Mumbai: Axis Bank’s recent share price decline has surprised many investors. There was no major negative surprise in the bank’s results, asset quality remained under control, and credit costs showed no immediate
risk. Despite this, the stock came under pressure. The main reason appears to be a changed message from management regarding NIM, or Net Interest Margin.
Why NIM matters?
NIM is the backbone of a bank’s earnings. It is the difference between the interest a bank earns on loans and the interest it pays to depositors. A rising NIM boosts profits rapidly, while a weak NIM slows profit growth. Investors closely watch NIM as it directly affects the bank’s earnings and growth outlook.
Axis Bank’s message disappointed the market
Axis Bank said that NIM will improve, but the improvement will be gradual.
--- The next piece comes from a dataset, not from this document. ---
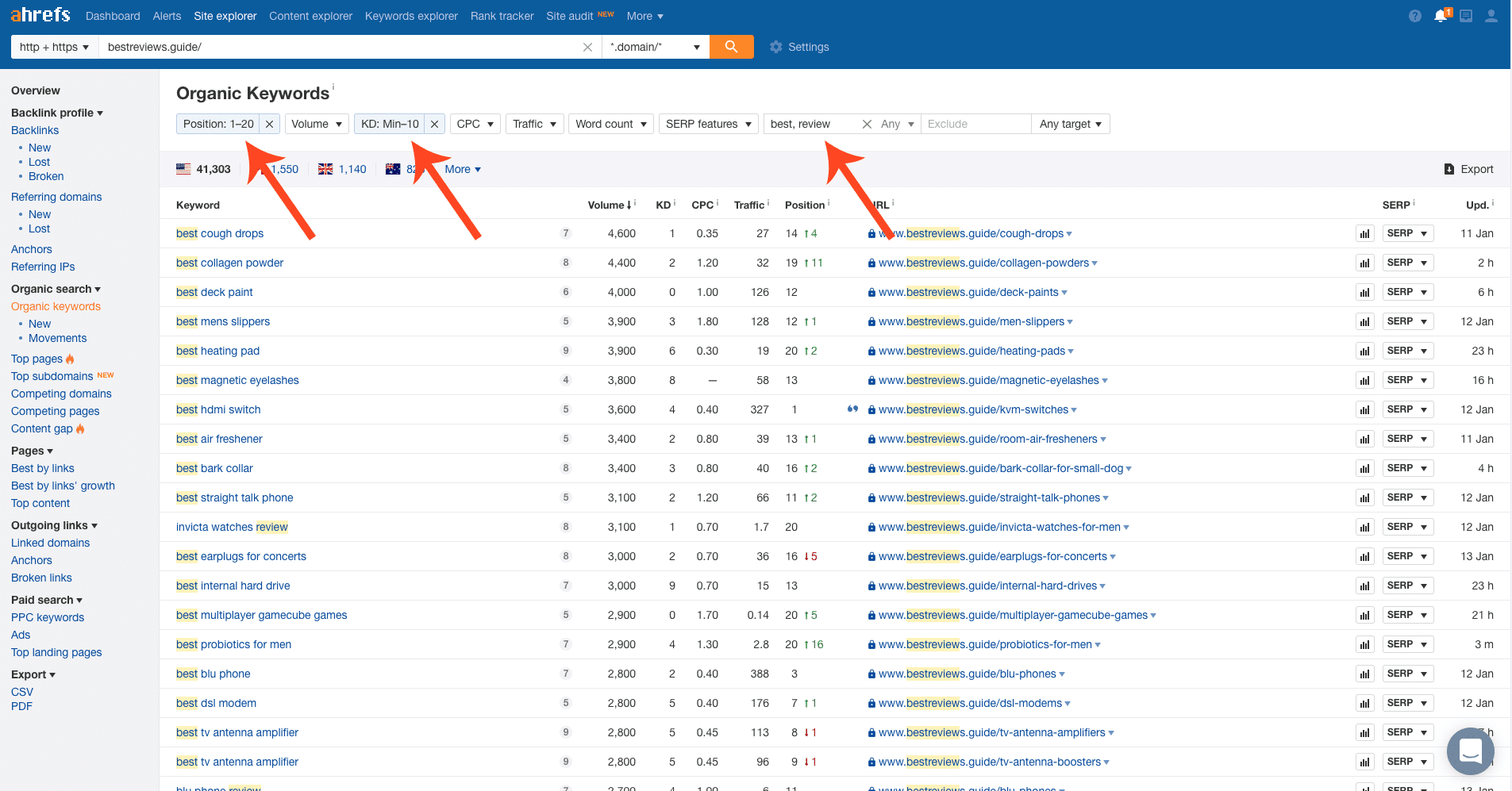
Task: Open the SERP dropdown for best deck paint
Action: pos(1406,291)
Management described this as a 'C-shaped recovery', expecting NIM to reach around 3.8 percent over the next 15–18 months. While guidance was not reduced, the timeline for recovery was pushed forward.
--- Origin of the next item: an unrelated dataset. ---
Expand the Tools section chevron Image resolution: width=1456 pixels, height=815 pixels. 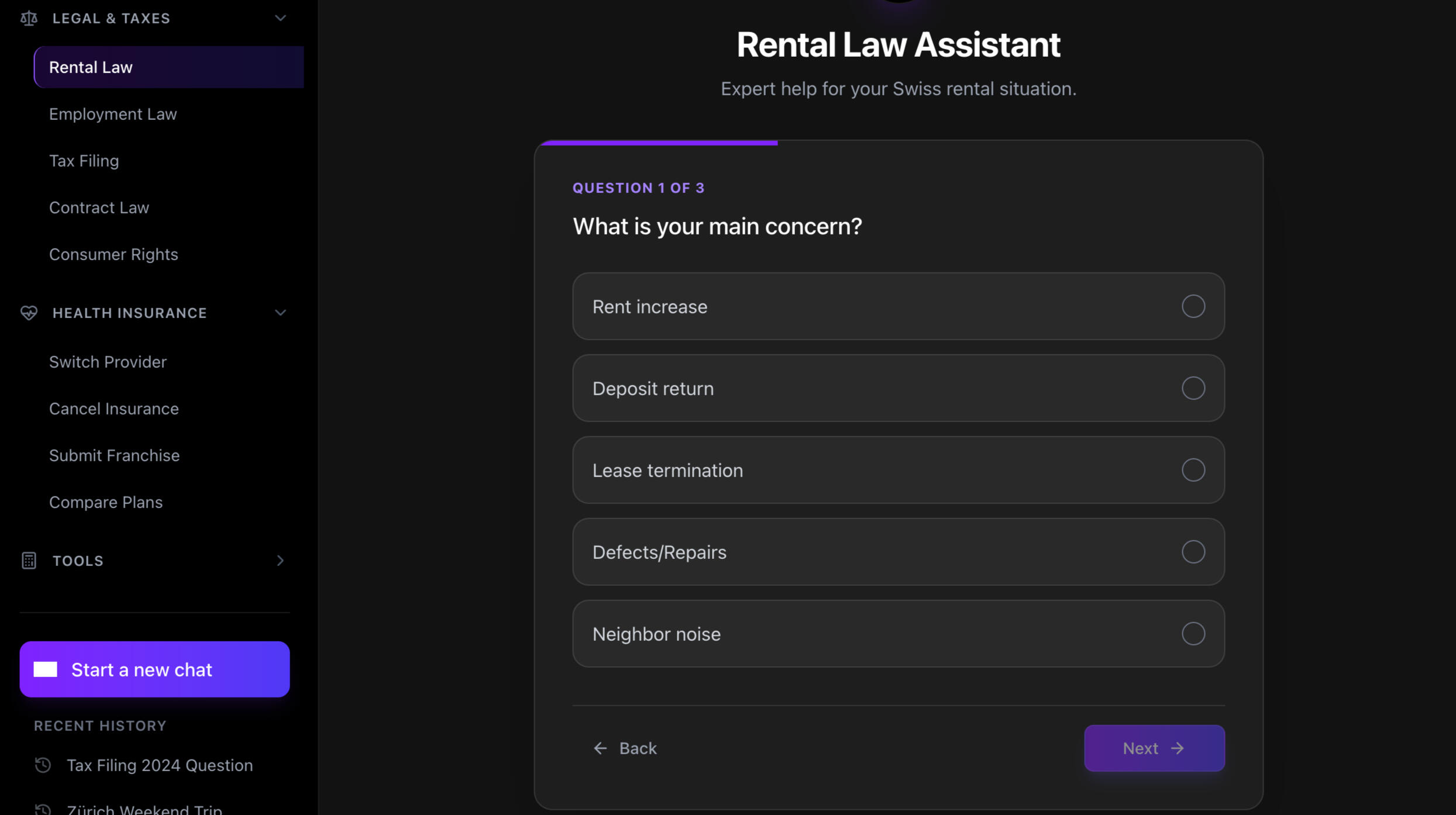tap(280, 561)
The market had expected NIM to bottom out quickly, with a sharper recovery by the end of FY26 or early FY27. The slower recovery implied limited profit growth in the near term and a delay in any significant jump in EPS. This led short-term investors and traders to book profits.
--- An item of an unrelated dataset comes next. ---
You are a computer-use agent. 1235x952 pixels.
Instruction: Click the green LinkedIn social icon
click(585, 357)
High valuation added pressure
Axis Bank shares had already seen a strong run-up and were trading at high valuations based on expectations of 'perfect execution.' When growth appears slower from elevated levels, investors naturally reduce risk, which added to selling pressure.
Neutral rating from Citi adds caution
Large brokerage Citi maintained a Neutral rating on Axis Bank, with a target price close to the current level. This signaled to investors that immediate upside was limited. While it did not create a reason for new buying, it gave an excuse for profit-taking.
Key takeaway for investors
The recent fall does not indicate that Axis Bank is in trouble or facing major risks. The main message is that profit growth will be slower and more gradual than investors expected. The market is now in a wait-and-watch mode rather than expecting quick returns.